Each order form, form of purchase order or similar document submitted to Seller by Buyer for the purchase of Goods constitutes a purchase order proposal. Under no circumstances will Seller accept any responsibility whatsoever for purchase order proposals that have not been properly submitted, received and accepted in accordance with Seller’s policies and procedures.

2. ORDER ACKNOWLEDGEMENT

Seller reserves the right to accept or reject any purchase order proposal, in whole or in part, or to propose any modifications thereto. Any modifications made by Seller will be deemed to be accepted by Buyer unless expressly rejected within five (5) business days of communication by Seller to Buyer. If Seller accepts a purchase order proposal, Buyer will receive a communication providing the relevant information with respect to such accepted order, such as the name of the purchaser, the point of sale, the quantity ordered, the quantity shipped, the unit price and the shipment date (the “Order Acknowledgment”). For purposes of these Terms, an invoice accompanying the Goods delivered to Buyer may constitute an Order Acknowledgement. Seller shall not be bound by, and expressly rejects, additional or varying terms that differ from those contained in an Order Acknowledgement or these Terms.

3. FULFILLMENT

Seller will only fulfill purchase order proposals for which an Order Acknowledgment accepting the proposal has been sent to Buyer. The acceptance of a purchase order proposal by Seller is subject to availability of Goods. Seller will only fulfill purchase order proposals when Goods are in stock.
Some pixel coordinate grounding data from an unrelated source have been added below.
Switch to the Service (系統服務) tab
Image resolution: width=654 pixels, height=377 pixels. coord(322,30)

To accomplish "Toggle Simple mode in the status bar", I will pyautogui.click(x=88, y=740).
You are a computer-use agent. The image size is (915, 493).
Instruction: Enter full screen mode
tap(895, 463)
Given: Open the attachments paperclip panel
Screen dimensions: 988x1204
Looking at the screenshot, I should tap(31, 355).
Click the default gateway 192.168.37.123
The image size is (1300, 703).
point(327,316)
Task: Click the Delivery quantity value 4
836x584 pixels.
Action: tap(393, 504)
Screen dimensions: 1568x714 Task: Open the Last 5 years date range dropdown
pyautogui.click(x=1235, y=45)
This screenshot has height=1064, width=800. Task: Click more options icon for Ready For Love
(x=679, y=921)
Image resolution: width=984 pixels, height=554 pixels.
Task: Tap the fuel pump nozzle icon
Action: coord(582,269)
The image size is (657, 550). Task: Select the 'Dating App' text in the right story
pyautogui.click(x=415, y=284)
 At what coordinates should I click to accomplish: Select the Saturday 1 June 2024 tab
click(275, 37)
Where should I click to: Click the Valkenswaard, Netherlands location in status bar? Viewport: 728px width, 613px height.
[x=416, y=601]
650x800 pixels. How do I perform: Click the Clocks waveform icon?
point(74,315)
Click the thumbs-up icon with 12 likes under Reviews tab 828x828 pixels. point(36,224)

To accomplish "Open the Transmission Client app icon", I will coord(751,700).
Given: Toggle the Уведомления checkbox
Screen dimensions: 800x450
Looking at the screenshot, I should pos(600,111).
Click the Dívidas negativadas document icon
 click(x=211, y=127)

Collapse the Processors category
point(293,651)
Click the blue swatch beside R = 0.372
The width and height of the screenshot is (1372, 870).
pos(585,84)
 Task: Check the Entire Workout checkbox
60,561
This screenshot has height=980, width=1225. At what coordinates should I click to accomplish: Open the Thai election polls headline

Thus, unless the Order Acknowledgement is an invoice included with the Goods when delivered, the shipment dates provided in any Order Acknowledgment are merely approximate shipment dates; provided that Seller shall make all reasonable efforts to deliver the Goods according to the timeframe set forth in each Order Acknowledgement.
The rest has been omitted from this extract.